Fortinetは米国時間1月15日、FortiOS」と「FortiProxy」で新たに見つかった認証回避の脆弱(ぜいじゃく)性「CVE-2024-55591」に関する情報と修正版を公開した。
同社によると、新たな脆弱性は代替パスもしくはチャネルを使用した認証を回避してしまう。悪用を狙う遠隔の攻撃者が細工したリクエストを「Node.js Websocket」モジュールに送り付けることで、特権管理者の権限を奪取する可能性があるという。共通脆弱性評価システム(CVSS)による評価(最大値10.0)は「9.6」となっている。
脆弱性の影響を受ける製品は、FortiOS 7.0.0~7.0.16と、FortiProxy 7.2.0~7.2.12および7.0.0~7.0.19。

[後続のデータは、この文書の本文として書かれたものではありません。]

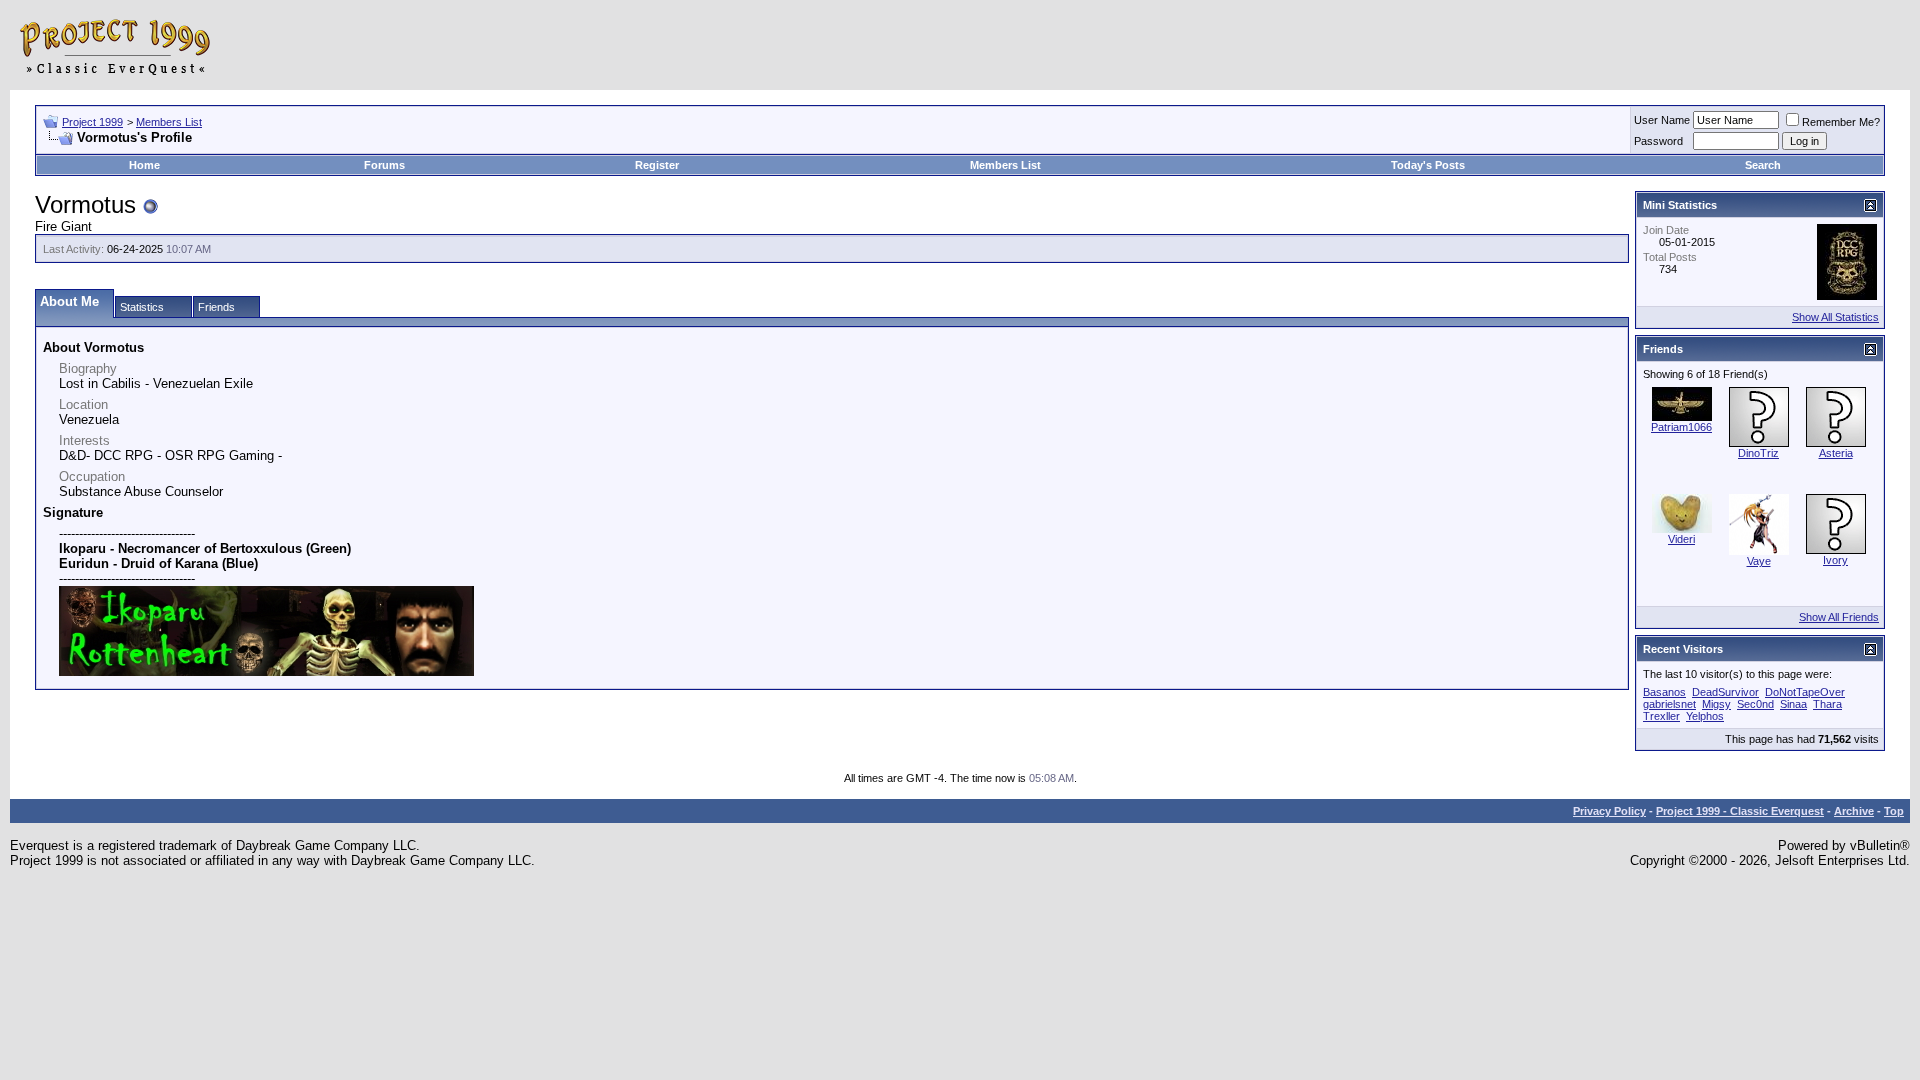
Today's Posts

脆弱性の修正版は、FortiOS 7.0.17以上、FortiProxy 7.2.13以上、同7.0.20以上になる。
同社は、この脆弱性を悪用するサイバー攻撃の報告を受けたと説明し、対象製品の利用者に修正版のアップデートを適用するよう呼び掛けている。また、すぐに適用が難しい場合の脆弱性の影響を回避する方法として、(1)HTTP/HTTPS接続による管理インターフェースを無効化、(2)ローカルポリシーを使った管理インターフェイスへアクセス可能なIPアドレスの制限――の2つを推奨している。